FIG. 2 is a schematic structural diagram of a terminal according to some implementations of this application;

FIG. 3 is a schematic structural diagram of a data processing apparatus according to some implementations of this application;

FIG. 4 is a schematic diagram of an application scenario of a data processing method according to some implementations of this application;

FIGS. 5A through 5D are schematic diagrams of an application scenario of a data processing method according to some implementations of this application;

FIG. 6 is a schematic flowchart of a data processing method according to some implementations of this application;

FIG. 7 is a schematic diagram of an application scenario of a data processing method according to some implementations of this application;

FIG. 8 is a schematic flowchart of a data processing method according to some implementations of this application;

FIG. 9 is a schematic diagram of an application scenario of a data processing method according to some implementations of this application;

FIG. 10 is a schematic diagram of an application scenario of a data processing method according to some implementations of this application;

FIG. 11 is a schematic flowchart of a data processing method according to some implementations of this application;

FIG. 12 is a schematic flowchart of a data processing method according to some implementations of this application;

FIG. 13 is a schematic flowchart of a data processing method according to some implementations of this application;

FIG. 14 is a schematic flowchart of a data processing method according to some implementations of this application;

FIG. 15 is a schematic flowchart of a data processing method according to some implementations of this application;

FIG. 16 is a schematic diagram of a judgment logic of data processing method according to some implementations of this application; and

FIG. 17 is a schematic diagram of a connected state between a computer-readable storage medium and a processor according to some implementations of this application.

DETAILED DESCRIPTION

The following describes the implementations of this application in detail. Examples of the implementations are shown in the accompanying drawings, and same or similar reference signs in all the accompanying drawings indicate same or similar components or components having same or similar functions. The implementations that are described below with reference to the accompanying drawings are exemplary, and are only used to explain the implementations of this application and cannot be construed as a limitation to the implementations of this application.

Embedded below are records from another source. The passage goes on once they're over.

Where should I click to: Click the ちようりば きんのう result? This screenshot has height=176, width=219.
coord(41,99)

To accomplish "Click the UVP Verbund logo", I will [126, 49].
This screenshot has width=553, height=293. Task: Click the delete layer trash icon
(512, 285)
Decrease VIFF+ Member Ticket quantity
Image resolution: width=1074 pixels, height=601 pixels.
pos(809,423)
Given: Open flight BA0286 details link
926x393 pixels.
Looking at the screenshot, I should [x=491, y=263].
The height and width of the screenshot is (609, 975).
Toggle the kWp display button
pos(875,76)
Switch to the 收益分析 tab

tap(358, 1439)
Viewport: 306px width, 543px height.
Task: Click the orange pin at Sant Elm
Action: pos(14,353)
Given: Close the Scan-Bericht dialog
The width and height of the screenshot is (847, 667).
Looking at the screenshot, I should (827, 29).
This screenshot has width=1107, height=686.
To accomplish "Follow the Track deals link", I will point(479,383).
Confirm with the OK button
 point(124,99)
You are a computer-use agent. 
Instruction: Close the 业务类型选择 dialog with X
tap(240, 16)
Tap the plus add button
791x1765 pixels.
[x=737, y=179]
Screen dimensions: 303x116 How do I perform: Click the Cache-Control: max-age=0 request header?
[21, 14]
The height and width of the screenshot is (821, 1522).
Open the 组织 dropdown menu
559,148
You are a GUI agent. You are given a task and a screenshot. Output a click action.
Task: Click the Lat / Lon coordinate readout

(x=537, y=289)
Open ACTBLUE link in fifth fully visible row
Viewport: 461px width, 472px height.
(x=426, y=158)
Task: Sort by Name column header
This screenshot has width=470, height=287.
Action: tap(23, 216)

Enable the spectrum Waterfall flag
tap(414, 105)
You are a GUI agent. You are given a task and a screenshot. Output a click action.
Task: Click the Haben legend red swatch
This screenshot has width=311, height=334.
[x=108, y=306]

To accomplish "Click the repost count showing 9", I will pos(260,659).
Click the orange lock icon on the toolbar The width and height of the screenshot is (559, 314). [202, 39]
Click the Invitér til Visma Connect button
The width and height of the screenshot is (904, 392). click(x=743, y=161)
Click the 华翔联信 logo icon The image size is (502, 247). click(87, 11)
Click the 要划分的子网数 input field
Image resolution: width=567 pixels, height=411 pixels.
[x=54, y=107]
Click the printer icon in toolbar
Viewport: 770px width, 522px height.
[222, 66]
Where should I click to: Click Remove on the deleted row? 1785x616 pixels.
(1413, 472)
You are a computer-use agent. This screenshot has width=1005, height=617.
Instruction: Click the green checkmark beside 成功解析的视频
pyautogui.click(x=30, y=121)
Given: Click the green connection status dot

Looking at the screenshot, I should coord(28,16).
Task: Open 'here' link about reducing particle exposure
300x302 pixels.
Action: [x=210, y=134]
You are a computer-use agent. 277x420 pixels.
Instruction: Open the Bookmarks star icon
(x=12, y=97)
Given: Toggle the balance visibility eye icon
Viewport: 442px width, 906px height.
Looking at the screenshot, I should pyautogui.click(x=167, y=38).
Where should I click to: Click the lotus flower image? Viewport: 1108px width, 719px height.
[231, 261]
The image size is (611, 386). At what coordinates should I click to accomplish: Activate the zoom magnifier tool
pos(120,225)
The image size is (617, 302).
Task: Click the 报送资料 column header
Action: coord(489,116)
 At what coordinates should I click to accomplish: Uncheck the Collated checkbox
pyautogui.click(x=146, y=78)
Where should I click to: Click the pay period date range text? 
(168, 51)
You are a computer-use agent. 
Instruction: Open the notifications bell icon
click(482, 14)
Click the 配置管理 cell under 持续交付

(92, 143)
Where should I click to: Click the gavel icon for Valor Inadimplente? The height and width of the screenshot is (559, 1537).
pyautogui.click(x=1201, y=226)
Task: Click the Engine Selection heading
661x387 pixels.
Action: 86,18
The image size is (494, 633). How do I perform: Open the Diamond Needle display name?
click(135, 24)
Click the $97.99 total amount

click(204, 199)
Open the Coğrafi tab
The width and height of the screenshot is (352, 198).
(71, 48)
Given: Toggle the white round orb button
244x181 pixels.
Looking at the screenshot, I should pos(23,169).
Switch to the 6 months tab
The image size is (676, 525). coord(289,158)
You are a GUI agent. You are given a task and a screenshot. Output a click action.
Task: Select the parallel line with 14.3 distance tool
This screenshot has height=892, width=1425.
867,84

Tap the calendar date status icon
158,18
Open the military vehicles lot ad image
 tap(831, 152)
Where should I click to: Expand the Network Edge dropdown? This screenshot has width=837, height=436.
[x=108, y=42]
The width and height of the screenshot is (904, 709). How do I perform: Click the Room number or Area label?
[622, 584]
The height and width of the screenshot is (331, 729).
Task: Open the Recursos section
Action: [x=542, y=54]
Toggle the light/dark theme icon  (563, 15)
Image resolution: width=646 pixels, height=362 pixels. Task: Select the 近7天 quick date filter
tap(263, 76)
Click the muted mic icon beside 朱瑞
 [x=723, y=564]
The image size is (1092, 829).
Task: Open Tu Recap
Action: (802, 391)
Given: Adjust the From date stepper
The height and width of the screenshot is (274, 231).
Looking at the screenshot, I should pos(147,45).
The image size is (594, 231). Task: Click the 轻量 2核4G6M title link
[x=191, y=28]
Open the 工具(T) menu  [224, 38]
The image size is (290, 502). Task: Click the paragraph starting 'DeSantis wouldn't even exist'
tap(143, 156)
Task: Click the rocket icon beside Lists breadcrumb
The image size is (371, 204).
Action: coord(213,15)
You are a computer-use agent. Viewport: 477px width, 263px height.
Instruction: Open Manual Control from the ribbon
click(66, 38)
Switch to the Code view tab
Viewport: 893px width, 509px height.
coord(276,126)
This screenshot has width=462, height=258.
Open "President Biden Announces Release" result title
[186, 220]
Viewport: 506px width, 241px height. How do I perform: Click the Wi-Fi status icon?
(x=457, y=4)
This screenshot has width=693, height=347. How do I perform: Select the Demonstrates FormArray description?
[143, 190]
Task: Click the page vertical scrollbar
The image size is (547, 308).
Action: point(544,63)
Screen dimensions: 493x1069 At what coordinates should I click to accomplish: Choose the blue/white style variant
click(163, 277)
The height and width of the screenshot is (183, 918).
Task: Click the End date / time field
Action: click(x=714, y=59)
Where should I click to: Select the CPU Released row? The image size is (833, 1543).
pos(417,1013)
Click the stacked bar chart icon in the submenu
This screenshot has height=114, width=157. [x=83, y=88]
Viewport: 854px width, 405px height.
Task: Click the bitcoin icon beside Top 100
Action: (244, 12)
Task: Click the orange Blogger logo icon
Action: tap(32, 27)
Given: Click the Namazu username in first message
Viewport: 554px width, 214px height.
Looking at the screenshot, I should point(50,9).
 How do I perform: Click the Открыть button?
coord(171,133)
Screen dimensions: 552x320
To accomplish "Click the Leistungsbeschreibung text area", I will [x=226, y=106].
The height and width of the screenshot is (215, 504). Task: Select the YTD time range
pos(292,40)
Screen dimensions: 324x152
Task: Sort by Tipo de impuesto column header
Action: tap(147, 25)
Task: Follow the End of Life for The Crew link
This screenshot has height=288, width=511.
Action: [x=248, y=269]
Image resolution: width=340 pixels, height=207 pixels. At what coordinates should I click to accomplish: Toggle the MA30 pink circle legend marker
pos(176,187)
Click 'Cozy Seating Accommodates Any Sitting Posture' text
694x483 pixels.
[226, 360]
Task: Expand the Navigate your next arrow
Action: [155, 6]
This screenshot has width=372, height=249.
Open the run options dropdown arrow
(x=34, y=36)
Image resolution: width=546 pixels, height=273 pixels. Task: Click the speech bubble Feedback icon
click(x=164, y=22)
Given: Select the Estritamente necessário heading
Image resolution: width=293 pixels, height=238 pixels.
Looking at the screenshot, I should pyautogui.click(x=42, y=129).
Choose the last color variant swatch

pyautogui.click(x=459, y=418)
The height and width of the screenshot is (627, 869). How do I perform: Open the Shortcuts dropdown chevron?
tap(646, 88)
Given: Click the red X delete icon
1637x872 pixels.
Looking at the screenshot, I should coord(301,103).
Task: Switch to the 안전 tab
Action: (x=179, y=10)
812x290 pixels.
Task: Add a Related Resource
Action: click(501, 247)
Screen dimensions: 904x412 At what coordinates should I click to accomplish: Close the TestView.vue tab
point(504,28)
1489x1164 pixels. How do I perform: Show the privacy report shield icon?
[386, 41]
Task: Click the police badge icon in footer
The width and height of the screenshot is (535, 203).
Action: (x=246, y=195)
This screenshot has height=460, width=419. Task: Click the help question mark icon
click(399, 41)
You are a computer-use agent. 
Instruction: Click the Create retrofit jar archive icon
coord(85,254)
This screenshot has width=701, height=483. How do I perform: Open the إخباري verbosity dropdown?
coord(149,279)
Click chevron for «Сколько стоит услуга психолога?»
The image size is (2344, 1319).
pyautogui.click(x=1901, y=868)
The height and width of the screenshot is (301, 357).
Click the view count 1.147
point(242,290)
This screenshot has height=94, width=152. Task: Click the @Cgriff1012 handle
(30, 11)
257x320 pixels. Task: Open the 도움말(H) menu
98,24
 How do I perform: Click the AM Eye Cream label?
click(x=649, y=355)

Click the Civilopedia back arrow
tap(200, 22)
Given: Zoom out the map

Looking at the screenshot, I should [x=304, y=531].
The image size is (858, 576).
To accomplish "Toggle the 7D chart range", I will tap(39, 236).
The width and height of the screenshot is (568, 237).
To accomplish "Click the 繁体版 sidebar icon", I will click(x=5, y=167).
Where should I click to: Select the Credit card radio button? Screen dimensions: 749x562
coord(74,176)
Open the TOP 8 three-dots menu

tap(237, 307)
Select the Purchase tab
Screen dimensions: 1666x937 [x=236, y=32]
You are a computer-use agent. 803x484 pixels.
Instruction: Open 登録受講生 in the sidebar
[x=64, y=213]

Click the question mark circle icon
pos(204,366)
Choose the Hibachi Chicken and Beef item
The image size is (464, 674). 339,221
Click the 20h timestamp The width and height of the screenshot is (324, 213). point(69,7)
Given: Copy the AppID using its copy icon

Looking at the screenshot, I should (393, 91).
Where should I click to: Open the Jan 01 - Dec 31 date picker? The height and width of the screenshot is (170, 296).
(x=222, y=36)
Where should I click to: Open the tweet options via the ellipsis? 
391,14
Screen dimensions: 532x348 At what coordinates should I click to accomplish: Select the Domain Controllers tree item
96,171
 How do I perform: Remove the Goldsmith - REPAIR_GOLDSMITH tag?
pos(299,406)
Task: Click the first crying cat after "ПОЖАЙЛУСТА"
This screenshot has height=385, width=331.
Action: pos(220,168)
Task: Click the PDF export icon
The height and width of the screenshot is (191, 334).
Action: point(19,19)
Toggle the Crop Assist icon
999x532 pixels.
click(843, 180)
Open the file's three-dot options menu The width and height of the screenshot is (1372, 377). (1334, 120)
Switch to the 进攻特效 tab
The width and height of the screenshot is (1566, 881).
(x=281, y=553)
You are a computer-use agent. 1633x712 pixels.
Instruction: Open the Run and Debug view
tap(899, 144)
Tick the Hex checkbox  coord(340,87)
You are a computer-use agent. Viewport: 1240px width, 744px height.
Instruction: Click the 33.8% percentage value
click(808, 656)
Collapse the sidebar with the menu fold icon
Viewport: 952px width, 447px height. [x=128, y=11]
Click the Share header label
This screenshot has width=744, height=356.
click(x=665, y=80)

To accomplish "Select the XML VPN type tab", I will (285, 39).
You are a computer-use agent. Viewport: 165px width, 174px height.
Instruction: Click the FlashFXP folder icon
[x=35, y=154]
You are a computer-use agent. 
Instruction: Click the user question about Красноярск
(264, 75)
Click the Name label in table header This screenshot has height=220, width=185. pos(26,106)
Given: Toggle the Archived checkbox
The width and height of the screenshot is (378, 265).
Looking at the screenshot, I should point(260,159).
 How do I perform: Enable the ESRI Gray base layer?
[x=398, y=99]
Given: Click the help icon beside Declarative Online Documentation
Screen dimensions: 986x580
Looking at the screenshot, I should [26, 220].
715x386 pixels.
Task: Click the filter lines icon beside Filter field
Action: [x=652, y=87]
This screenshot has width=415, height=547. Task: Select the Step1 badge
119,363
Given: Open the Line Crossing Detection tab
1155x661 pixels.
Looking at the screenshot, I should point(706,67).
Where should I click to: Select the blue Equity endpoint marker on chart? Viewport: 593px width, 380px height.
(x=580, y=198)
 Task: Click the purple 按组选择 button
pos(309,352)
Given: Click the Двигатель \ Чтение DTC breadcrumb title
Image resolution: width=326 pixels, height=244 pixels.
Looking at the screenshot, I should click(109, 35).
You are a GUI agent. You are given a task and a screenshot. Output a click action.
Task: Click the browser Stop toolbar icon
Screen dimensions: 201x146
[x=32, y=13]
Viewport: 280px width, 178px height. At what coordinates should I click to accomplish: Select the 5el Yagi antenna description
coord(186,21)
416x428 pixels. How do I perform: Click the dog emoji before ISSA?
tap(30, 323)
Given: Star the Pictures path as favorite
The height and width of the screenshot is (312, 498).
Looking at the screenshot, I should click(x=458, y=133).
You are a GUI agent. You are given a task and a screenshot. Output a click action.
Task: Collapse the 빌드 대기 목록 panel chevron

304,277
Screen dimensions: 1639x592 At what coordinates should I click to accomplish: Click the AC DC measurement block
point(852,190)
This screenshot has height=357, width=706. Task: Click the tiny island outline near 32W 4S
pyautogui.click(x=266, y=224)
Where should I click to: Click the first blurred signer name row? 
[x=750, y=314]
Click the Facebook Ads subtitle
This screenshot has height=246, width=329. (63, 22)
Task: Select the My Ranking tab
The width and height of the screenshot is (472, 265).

The visual simultaneous localization and mapping (SLAM) technology is a technology that a terminal (a camera, a robot, a mobile platform, or the like) perceives an environment (captures an images or a video of the environment) during movement to locate the terminal. Particularly, in an unknown environment, or in an environment in which navigation devices such as a GPS cannot be used, the visual SLAM technology can be applied to build a map of the current environment according to environment information acquired by the terminal, and accurately determine the position of the terminal in the current environment (the map of the current environment).

Monocular visual SLAM, or monocular SLAM, is a technology to perform SLAM merely using a single camera (vision sensor). The monocular visual SLAM requires the camera to capture at least two frames of images, and to perform data processing on pixel coordinate values of a plurality of feature points corresponding to a same feature of a same object in the two frames of images to build a map of a current environment and obtain a pose of the camera, thereby locating the position of the camera in the current environment (the map of the current environment) according to the pose of the camera.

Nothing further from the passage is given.